August didn’t understand.
“Who are you watching for? You are Villanova, yes?”
August fled up the street then, ran block after block through the quiet streets of Rose Hill toward the subway, borne on by powerful feelings of shame but also, as he boarded the D train and rode it through its first screeching turn toward the water, by a mounting ecstasy; as the train picked up speed and swayed in longer, rattling arcs under the Harlem River into Manhattan, he repeated the coach’s words, imitated the respectful smack of one hand upon the other. He was shaking. You are Villanova, yes? It was not until bed that night, lying awake as the apartment grew quiet, that he understood it was not the coach’s words that had set him quivering but the tackle itself, some powerful surge of violence that was utterly new to him. Such a big tremendous blow! It was the first time he’d ever felt such release, the moment of impact and the moment thereafter, the sensation of lightness at contact, the complete departure of his earthbound being.
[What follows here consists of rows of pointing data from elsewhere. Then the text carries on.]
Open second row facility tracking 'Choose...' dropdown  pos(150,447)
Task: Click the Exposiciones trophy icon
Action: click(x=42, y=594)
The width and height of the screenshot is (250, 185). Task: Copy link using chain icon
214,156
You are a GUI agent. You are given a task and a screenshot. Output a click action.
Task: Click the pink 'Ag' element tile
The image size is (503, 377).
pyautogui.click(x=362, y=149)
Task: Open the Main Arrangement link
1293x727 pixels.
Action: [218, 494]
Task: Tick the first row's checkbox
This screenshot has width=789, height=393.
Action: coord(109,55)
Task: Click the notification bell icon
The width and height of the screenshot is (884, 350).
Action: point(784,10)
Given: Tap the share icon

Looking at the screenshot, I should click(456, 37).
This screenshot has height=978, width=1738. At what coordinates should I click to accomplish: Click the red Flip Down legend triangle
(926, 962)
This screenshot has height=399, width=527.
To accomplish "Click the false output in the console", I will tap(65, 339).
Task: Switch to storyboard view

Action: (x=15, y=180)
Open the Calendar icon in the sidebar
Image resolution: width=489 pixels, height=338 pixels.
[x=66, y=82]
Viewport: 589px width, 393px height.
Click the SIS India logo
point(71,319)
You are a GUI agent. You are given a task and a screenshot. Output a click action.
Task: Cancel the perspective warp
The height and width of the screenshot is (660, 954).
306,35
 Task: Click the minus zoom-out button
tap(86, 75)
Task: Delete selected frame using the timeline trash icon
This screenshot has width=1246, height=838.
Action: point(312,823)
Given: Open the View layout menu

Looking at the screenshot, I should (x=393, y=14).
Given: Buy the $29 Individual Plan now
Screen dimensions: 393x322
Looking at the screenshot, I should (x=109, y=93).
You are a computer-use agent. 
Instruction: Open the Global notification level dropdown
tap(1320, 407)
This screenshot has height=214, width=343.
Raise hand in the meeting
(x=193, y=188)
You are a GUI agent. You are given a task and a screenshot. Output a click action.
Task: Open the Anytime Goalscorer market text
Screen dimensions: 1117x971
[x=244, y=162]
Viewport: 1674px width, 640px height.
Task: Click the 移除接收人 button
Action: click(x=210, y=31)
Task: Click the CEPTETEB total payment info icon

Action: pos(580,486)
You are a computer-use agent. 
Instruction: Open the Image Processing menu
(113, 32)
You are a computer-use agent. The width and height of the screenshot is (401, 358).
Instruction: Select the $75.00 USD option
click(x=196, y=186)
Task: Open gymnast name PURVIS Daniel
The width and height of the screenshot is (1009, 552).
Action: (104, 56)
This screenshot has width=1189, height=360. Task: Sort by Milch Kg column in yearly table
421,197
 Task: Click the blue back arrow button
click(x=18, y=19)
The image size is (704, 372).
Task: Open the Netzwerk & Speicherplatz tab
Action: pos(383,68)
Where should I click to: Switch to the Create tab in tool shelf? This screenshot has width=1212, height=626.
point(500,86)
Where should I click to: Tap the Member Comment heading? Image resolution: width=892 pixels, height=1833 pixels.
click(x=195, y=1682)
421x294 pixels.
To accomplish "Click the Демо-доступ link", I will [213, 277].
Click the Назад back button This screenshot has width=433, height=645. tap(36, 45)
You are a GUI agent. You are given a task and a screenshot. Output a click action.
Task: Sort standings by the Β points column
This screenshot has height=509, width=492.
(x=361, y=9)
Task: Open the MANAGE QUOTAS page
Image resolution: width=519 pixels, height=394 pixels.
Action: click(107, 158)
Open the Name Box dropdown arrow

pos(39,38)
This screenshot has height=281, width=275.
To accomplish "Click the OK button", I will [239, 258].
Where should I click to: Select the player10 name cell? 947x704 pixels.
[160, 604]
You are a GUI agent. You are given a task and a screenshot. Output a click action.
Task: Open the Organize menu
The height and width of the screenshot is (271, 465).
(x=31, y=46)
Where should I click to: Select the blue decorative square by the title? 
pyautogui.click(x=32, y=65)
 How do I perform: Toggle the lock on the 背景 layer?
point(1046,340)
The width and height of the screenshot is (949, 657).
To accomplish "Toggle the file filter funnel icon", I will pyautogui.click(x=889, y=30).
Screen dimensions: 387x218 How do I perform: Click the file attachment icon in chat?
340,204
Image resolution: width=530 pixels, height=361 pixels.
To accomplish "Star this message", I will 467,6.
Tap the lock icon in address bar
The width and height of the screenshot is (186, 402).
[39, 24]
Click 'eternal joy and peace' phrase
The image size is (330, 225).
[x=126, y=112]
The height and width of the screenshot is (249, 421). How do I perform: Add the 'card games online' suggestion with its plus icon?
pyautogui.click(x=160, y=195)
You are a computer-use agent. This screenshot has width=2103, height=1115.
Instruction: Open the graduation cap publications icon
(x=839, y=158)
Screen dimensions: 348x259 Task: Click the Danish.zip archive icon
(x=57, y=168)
That year at Chanukah, Mickey White told the tale up and down Seagirt Avenue. August was more than a little pleased, not only for the ferocity of the tackle, which Mickey embellished with a swoop of his open hand like a striking torpedo, but also for the gumption of his own maneuver, with which he had surprised himself deeply. He was in the doorway between boyhood and manhood, and any piece of evidence that indicated his fearlessness came upon him like a sudden break in the mist that enveloped his trajectory. He caught a glimpse of himself as a man. Not the halting, indolent creature he was now but a person of action: unflinching, dauntless, a breaker of the rules that otherwise would not have afforded much to a ruby-faced, ill-proportioned boy like himself.
You are Villanova, yes?
The sensation of flight, the corporal ease of the contact, the physical law of colliding momentums carried to perfection: he was an old man now, but when he recalled his days, he could still feel the jolt of the tackle.